The findings could eventually lead to a genetic test to predict the likelihood of suffering from Alzheimer's after a certain age, although the scientists behind the research warn that there will be difficult ethical dilemmas posed by a test for a debilitating and fatal disorder that has no cure or effective treatment.

A series of landmark studies published last night links five additional genes to Alzheimer's disease. This brings to 10 the total number of genes that are associated with the condition, which typically strikes after 65 and is marked by memory loss and dementia.

British researchers said the 10 genes accounted for about 20 per cent of the overall cause of Alzheimer's disease (about a third of the genetic contribution to the disease). If faults in all 10 genes could be corrected, it would eliminate about 60 per cent of Alzheimer's cases, scientists said.

Alzheimer's disease affects about 500,000 people in Britain but the number affected by dementia is growing rapidly with an ageing population – it is expected to reach 1 million by 2021. Sufferers need expensive, long-term care and the total "health burden" cost to society is estimated to be £23bn a year for the UK alone.

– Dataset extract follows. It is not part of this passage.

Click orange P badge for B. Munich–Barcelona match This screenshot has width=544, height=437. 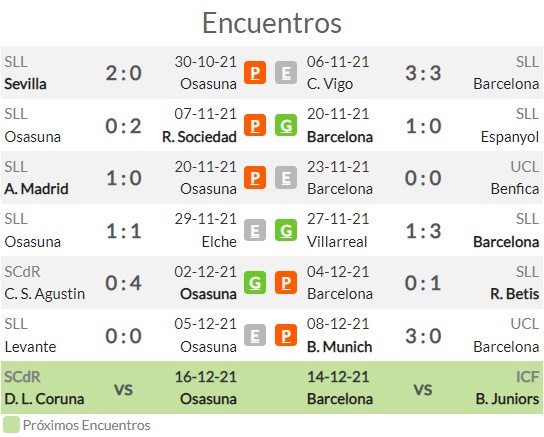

Scientists are attempting to understand why the ageing brain develops Alzheimer's by studying the entire genomes of elderly people with and without the condition. By doing this, the researchers are able to tease out changes to the key genes that exert an influence on a person's risk factor.

The latest studies, in Britain, the US and Europe and published in the journal Nature Genetics, scanned the genomes of about 60,000 people, identifying small genetic variations in the five genes that can now be linked with the disease. Eventually, this kind of research should lead to genetic tests that can estimate in middle age the probability of a person developing Alzheimer's.

Professor Mike Owen of Cardiff University's School of Medicine said: "At some point, I believe we're going to be able to predict this disease in middle age, because that's when we can intervene [to lower a person's risk]. However, if and when we do develop such tests, society's willingness to take them up and use them will depend largely on how useful they are in terms of treating the disease."